TASK REQUIREMENTS: Please write out exactly the lines that begin at the line containing "Calendriers/Résultats (1032, 87)" and run to the end of the records.

^^^^^^^^

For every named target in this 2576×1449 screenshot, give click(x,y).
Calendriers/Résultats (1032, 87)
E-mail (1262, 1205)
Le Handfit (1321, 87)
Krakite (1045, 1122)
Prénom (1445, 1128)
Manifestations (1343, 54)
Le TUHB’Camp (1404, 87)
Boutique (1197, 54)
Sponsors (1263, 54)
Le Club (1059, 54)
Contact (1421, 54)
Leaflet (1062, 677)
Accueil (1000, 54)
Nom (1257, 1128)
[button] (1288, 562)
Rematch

^^^^^^^^

YOUR RESPONSE:
Calendriers/Résultats (1032, 87)
E-mail (1262, 1205)
Le Handfit (1321, 87)
Krakite (1045, 1122)
Prénom (1445, 1128)
Manifestations (1343, 54)
Le TUHB’Camp (1404, 87)
Boutique (1197, 54)
Sponsors (1263, 54)
Le Club (1059, 54)
Contact (1421, 54)
Leaflet (1062, 677)
Accueil (1000, 54)
Nom (1257, 1128)
[button] (1288, 562)
Rematch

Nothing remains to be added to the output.